** Text to read **
:::

"Get Down" is a song by Irish singer-songwriter Gilbert O'Sullivan, from his 1973 album I'm a Writer, Not a Fighter. Released as a single, it spent two weeks at the top of the UK Singles Chart in April 1973, was also a number-one hit in Ireland and was a top-ten hit in the United States and Canada. The song was originally used by O'Sullivan as a piano warm-up tune, but was eventually extended into a full song and released as a single; O'Sullivan recorded and released the song as a change from his more melancholy pieces.

Believed to be an order from O'Sullivan to his dog ("Get Down!"), the singer is actually referring to a girl in the song behaving as a dog jumping on him, hence the request to "get down".

In 2006 British dance group Malibu Sneakers recorded a dance version of the song entitled "Get Down Again". In 2008 it was released as a vinyl 12", including a vocal remix by Raul Rincon.

:::

** Source material **
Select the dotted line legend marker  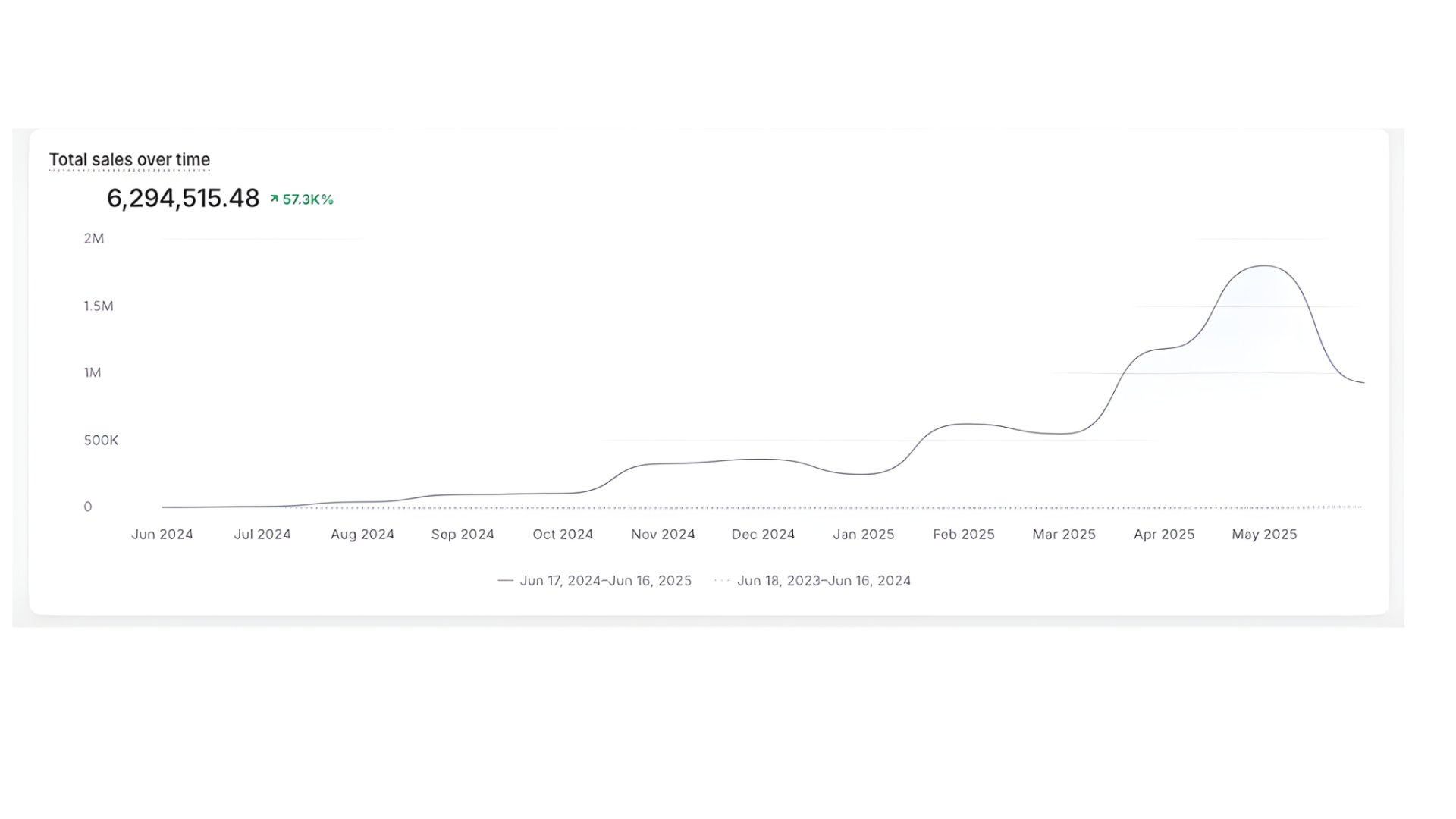pyautogui.click(x=720, y=580)
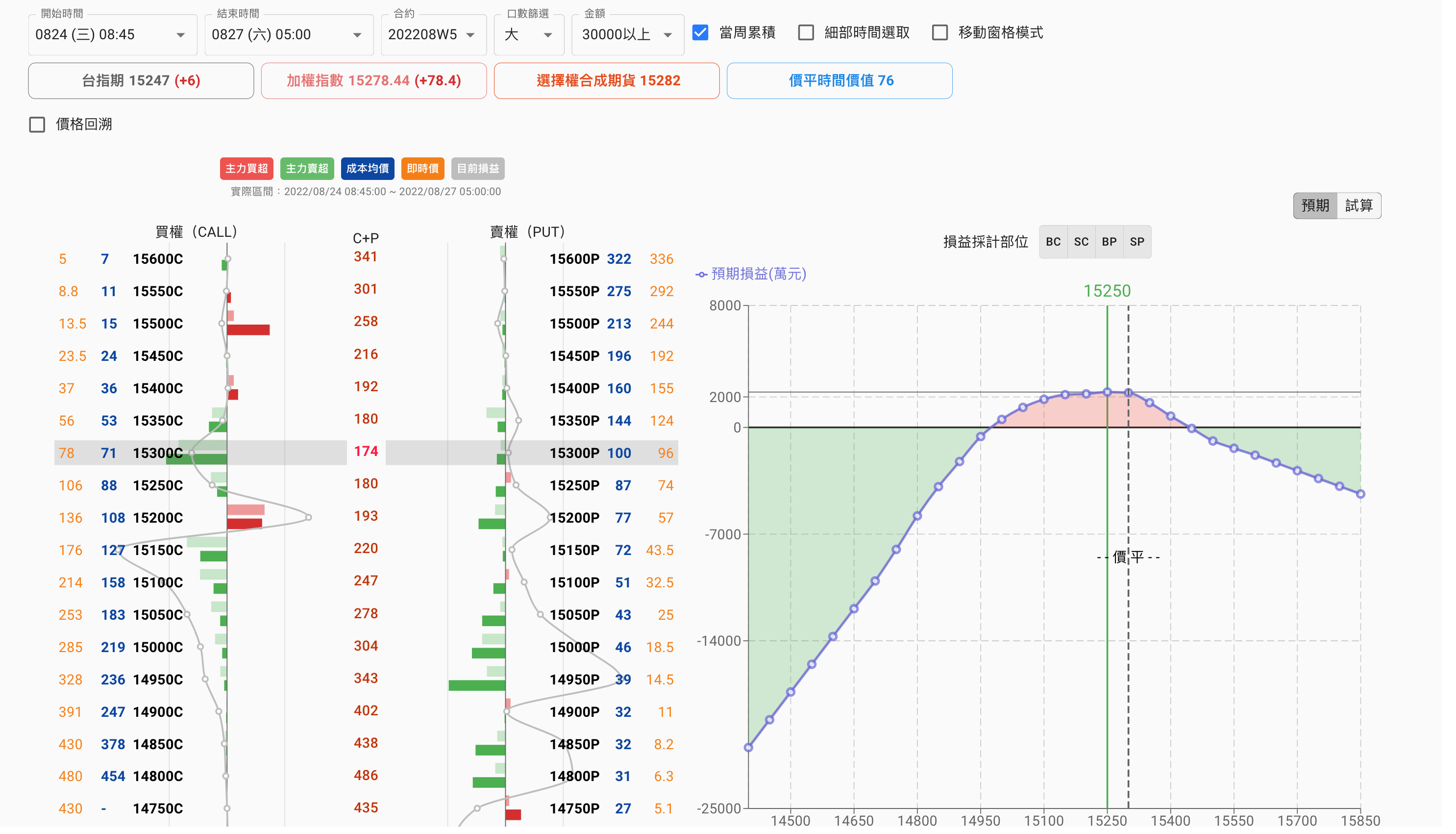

:::

** Required tasks **
a) According to the text about the song "Get Down", how long did the single stay at number one on the UK Singles Chart?
b) Pick up the text about the song "Get Down" after its final sentence and keep writing it.

** Exercise responses **
a) Two weeks, in April 1973.

b)
The song was used in the 2013 film The Harry Hill Movie.

According to Rick Finch of KC and the Sunshine Band, the song was the inspiration for the 1975 disco hit "Get Down Tonight".

Chart performance

Weekly singles charts

Year-end charts

Maison Ikkoku
This song, along with another one of O'Sullivan's songs, "Alone Again (Naturally)", were featured as the opening and ending for episode 24 of the Japanese anime hit Maison Ikkoku. At the time, O'Sullivan was signed to production company Kitty Film's associated record label, Kitty Records, which wanted to use the anime's popularity as a way to promote the singer's career in Japan.  According to series director Kazuo Yamazaki, the reason the songs were dropped after only one episode was that they were unpopular with viewers; due to copyright issues, they were not included on the English-language American release of the anime, replaced by the previously used Japanese theme songs.  The anime was based upon the popular manga of the same name by Rumiko Takahashi.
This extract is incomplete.